NEJM:索拉非尼治疗晚期和难治性硬纤维瘤的疗效

2018-12-20 xing.T MedSci原创

由此可见,在患有进行性、难治性或症状性硬纤维瘤的患者中,索拉非尼治疗显著延长了患者无进展生存期,并诱导了持久的反应性。

硬纤维瘤(也称为侵袭性纤维瘤病)是结缔组织肿瘤,可以发生于任何解剖位置,并侵入肠系膜、神经血管结构和内脏器官。没有标准的治疗手段。

近日,顶级医学期刊NEJM上发表了一篇研究文章,在这项双盲、3期试验中,研究人员随机分配了87名患有进行性、症状性或复发性硬纤维瘤的患者,分别接受索拉非尼(每日一次400mg)或匹配的安慰剂治疗。对于存在疾病进展的安慰剂组患者,允许对索拉非尼组进行交叉治疗。该研究主要终点是研究者评估的无进展生存期,还评估了客观反应和不良事件的发生率。

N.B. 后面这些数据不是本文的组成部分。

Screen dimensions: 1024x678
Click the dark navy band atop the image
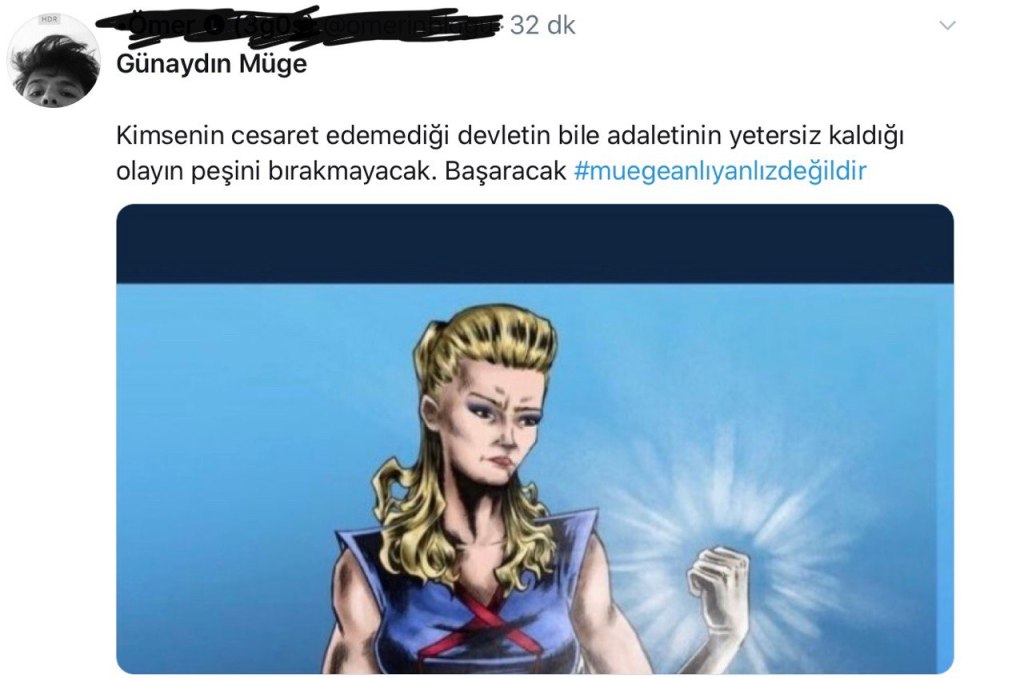535,244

中位随访时间为27.2个月,索拉非尼组的2年无进展生存率为81%(95%可信区间[CI]为69至96),安慰剂组为36%(95%CI为22至57)(进展或死亡的风险比为0.13; 95%CI为0.05至0.31; P<0.001)。在交叉之前,索拉非尼组的客观缓解率为33%(95%CI为20至48),安慰剂组为20%(95%CI为8至38)。索拉非尼组患者的客观反应时间中位数为9.6个月(四分位数间距为6.6至16.7),安慰剂组为13.3个月(四分位数间距为11.2至31.1)。在接受索拉非尼治疗的患者中,最常报告的不良事件为1级或2级皮疹(73%)、疲劳(67%)、高血压(55%)和腹泻(51%)。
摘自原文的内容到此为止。